Base pizza per 2 teglie da forno

  • 490 gr farina tipo 0 o 00
  • 140 gr farina rimacinata di grano duro
  • 70 gr farina tipo 1
  • 7 gr lievito di birra fresco
  • 35 gr olio EVO
  • 490 gr acqua di rubinetto se necessario lasciare decantare per 24 ore
  • 21 gr sale

Farcitura

  • 600 gr pelati con 6 gr di sale
  • 450 gr mozzarella o fiordilatte
  • q.b. olio EVO

Istruzioni

  • Cominciate la preparazione della pizza con lievitazione 24h, unendo tutti gli ingredienti in una ciotola. Mescolate con un cucchiaio di legno o una spatola di silicone, finché la farina non sia assorbita. L’aspetto sarà quello di una massa grumosa, ma ciò non deve preoccupare. Coprite con una pellicola e lasciate riposare per 40 minuti.
  • Dopo questo tempo, l’impasto sarà già ben formato, l’acqua e la farina si saranno unite agli altri ingredienti. Lasciando l’impasto nella ciotola fate un giro di pieghe (da nord a sud e da est a ovest, ruotando e ripetendo un’altra volta). Lasciate riposare altri 15 minuti.

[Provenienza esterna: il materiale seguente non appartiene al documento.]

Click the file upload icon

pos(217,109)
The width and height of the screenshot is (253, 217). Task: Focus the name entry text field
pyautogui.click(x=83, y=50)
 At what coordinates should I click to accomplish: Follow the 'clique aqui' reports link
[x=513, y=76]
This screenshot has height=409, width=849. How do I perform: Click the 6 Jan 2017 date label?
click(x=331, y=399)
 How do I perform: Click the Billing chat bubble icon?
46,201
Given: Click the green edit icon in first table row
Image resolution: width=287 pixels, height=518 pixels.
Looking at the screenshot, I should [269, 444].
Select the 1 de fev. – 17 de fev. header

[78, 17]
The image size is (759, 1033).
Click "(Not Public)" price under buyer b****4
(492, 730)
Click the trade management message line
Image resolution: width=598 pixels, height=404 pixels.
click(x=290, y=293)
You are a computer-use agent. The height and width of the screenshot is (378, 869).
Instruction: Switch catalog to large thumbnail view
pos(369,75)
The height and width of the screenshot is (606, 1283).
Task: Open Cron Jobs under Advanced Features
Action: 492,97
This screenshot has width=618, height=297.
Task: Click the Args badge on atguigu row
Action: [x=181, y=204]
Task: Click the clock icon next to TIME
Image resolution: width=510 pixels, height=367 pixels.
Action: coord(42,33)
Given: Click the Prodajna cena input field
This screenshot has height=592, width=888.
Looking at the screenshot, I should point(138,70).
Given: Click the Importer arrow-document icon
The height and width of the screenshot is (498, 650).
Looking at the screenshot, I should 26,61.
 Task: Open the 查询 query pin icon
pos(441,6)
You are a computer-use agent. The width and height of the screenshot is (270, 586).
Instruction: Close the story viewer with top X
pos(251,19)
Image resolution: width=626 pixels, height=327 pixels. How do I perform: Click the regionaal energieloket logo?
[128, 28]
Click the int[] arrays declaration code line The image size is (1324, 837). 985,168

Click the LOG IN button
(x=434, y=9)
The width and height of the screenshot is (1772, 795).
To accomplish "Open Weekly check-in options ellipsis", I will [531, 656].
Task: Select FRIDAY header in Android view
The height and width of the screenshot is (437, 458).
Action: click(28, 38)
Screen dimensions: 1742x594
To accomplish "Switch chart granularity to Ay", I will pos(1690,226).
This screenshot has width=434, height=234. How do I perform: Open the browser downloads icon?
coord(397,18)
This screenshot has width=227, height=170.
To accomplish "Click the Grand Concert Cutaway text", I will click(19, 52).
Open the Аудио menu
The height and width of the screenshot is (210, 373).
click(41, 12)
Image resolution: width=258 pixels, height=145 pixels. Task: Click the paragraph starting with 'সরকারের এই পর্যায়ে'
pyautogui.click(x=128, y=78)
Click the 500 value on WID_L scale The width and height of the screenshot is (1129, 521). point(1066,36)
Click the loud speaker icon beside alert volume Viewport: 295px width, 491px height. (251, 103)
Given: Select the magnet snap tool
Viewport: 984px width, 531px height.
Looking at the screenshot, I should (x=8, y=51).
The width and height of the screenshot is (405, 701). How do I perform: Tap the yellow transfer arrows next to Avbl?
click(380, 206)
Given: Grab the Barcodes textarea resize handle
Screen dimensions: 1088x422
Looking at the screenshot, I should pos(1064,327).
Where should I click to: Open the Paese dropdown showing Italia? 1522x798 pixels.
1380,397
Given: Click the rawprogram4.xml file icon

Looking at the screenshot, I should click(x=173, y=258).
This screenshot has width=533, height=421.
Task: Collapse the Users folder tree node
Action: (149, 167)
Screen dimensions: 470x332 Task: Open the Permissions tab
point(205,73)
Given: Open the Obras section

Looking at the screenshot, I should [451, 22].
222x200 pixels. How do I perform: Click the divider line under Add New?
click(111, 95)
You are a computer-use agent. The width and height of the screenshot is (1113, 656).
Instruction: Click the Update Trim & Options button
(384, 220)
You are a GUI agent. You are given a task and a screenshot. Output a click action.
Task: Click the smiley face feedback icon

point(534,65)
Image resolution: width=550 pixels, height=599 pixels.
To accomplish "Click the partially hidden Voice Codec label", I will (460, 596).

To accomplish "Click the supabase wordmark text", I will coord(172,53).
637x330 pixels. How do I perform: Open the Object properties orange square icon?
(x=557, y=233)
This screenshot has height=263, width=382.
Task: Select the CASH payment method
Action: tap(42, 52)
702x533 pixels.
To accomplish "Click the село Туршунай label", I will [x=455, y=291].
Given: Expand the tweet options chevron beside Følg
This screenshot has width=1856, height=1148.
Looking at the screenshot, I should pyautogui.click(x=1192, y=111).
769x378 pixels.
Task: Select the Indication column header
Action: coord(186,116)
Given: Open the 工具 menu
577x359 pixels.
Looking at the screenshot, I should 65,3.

Riprendete poi l’impasto, fate un altro giro di pieghe e pirlatate fino a creare una palla liscia e omogena. Riponete l’impasto, dopo averlo capovolto così che la chiusura sia sotto, in un contenitore più grande e leggermente infarinato. Chiudete bene il contenitore e ponete nella parte più fredda del frigorifero. Lì dovrà rimanere per 20 ore.
  • Dopo questo periodo, potrà sembra quasi non lievitato, ma non dovete preoccuparvi. Se invece dovesse crescere troppo sarà il caso di sgonfiare un po’ l’impasto e di abbassare la temperatura del frigorifero (4°C). Trascorse le 20 ore, tirate il panetto fuori, capovolgete sul tavolo leggermente infarinato ed effettuate lo staglio. Per queste dosi potrete dividere in due parti da circa 600 gr l’una e stendere poi nella teglia del forno standard (40x50 cm). Quando avrete tagliato in due, abbiate l’accortezza di richiudere la parte interna del panetto così da lasciar fuori quella che era già all’esterno. Pirlatate ancora un paio di volte e riponete i due impasti in due contenitori non molto grandi e unti con olio evo. Chiudete bene e lasciate lievitare per almeno altre 4 ore.
  • Intanto preparate la mozzarella che va tagliata a pezzi abbastanza grossi e riposta in uno scolapasta, nel frigorifero per le 4 ore che restano. Una volta trascorso il tempo, premete delicatamente per far scolare l’ultima parte di siero. Ciò farà sì che la pizza non si “allaghi” con l’acqua della mozzarella stessa. Il pelato va posto in una ciotola e fatto a pezzi con le mani, ma io prendo quello già a pezzettoni. Condite con il sale e il basilico tagliato sempre con le mani (in mancanza di basilico si potrà mettere, a cottura ultimata, un poco di origano). 40 minuti prima della cottura accendete il forno al massimo (almeno 250°) e lasciate riscaldare bene.
  • Dopo le 4-6 ore di lievitazione a temperatura ambiente, riprendete l’impasto, infarinate bene il tavolo, con la semola rimacinata, e lasciatelo cadere senza toccarlo. La massa si presenterà molto morbida. Spolverizzate con altra semola e massaggiate delicatamente, facendola sgonfiare e dandogli la forma voluta. Non schiacciate e non tirate troppo. Non sarà necessario usare olio per la teglia perché quel poco di farina di semola aiuterà a far staccare la pizza. Stendete la carta forno sulla teglia e adagiate l’impasto facendogli occupare bene tutto lo spazio.
  • Versate il pomodoro in maniera omogenea e infornate nel livello più basso del forno. Dopo 10 minuti, controllate il fondo e se è dorato potete tirare fuori e rimettete a cuocere nel livello più alto con accensione del grill, per altri 7-8 minuti. Infine, aggiungete la mozzarella e lasciate sotto il grill per altri 3 minuti o comunque fino a scioglimento della stessa.
  • A questo punto, il miracolo è compiuto: un poco di acqua e farina con olio, lievito e sale è diventata la base di una meravigliosa pizza margherita! A voi tutte le possibili variazioni dei condimenti da usare.